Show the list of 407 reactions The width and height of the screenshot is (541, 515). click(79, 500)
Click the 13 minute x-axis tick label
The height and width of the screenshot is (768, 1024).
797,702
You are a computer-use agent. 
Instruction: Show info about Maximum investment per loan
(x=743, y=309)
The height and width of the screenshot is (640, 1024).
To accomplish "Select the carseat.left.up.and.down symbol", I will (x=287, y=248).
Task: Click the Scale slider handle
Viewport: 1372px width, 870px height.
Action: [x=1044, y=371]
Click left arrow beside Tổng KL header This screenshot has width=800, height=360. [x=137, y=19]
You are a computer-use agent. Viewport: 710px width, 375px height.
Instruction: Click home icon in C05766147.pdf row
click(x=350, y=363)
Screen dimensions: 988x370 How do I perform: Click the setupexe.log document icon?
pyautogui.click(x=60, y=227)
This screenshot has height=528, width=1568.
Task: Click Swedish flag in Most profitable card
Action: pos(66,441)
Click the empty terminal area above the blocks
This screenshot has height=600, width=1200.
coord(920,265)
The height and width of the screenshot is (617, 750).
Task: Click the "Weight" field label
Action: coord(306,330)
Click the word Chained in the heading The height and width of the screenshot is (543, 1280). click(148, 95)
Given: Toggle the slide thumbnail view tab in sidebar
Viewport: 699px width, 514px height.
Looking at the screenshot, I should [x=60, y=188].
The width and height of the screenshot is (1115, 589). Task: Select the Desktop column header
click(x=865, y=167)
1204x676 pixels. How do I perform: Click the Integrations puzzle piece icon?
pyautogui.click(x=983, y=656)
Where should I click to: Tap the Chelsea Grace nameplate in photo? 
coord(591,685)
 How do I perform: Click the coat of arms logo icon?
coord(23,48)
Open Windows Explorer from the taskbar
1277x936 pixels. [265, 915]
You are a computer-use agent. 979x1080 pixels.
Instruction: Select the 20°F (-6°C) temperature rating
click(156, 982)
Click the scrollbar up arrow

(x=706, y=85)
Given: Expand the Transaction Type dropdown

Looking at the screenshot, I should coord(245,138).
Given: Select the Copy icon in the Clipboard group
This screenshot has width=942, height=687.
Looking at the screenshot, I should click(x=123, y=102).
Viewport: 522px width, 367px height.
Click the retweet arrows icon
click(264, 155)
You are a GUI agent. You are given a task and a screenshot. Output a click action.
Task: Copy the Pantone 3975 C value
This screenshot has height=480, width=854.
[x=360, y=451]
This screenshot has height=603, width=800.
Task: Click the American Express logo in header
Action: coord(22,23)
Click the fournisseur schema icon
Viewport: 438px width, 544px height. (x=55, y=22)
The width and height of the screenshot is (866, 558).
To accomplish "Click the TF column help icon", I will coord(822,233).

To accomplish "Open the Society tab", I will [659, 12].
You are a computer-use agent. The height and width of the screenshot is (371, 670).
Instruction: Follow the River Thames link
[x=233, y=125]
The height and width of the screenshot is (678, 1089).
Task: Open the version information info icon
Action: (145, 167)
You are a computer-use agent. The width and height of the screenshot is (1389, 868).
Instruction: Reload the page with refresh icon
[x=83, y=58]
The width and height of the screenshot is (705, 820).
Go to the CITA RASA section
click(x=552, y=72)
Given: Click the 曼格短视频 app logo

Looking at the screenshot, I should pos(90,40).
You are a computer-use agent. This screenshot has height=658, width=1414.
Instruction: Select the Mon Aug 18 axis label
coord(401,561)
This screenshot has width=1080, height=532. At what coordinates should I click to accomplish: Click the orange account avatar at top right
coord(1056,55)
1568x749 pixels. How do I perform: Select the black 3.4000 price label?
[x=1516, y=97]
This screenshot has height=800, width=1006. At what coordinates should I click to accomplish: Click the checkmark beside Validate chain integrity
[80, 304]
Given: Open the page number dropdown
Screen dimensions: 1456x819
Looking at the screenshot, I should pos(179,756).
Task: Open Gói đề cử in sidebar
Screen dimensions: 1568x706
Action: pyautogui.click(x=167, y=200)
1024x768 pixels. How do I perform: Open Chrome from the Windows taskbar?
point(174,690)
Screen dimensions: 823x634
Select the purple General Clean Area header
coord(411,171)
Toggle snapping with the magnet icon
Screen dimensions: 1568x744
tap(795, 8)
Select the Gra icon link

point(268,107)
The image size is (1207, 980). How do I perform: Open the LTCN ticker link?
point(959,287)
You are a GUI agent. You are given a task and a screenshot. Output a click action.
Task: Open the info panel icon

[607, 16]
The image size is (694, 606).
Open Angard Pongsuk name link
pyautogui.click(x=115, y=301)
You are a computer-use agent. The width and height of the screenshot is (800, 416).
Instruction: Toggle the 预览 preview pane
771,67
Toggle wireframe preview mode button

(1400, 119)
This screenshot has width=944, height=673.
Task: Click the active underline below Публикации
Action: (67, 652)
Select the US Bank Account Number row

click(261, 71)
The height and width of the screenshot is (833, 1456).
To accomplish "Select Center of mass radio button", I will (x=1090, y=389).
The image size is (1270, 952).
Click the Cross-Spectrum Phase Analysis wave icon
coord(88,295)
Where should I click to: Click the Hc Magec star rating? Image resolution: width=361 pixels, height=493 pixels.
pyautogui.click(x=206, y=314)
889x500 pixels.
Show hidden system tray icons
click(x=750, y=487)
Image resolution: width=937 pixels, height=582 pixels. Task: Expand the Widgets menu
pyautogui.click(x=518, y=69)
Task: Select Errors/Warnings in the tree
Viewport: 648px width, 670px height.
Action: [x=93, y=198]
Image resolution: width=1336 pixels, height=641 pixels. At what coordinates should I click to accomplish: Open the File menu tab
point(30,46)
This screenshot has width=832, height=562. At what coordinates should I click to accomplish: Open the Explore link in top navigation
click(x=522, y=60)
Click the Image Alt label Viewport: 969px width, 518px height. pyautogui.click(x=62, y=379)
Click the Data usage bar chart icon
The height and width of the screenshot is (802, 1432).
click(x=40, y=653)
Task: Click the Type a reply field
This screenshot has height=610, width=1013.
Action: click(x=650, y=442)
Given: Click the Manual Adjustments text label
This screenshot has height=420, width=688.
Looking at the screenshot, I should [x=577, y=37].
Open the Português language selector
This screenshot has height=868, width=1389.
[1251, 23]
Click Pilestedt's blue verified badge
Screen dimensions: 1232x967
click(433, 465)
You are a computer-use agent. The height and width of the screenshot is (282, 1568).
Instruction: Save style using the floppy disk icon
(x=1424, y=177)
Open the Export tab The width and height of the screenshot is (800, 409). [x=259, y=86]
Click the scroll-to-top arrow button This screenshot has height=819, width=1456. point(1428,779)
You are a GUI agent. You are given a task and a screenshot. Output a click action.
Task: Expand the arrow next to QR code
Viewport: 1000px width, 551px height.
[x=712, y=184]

____________

Task to complete ->
Which lines above include the word "will"? Show each one.

Exercise solution ->
To accomplish "Select the carseat.left.up.and.down symbol", I will (x=287, y=248).
To accomplish "Click the TF column help icon", I will coord(822,233).
To accomplish "Open the Society tab", I will [659, 12].
To accomplish "Select Center of mass radio button", I will (x=1090, y=389).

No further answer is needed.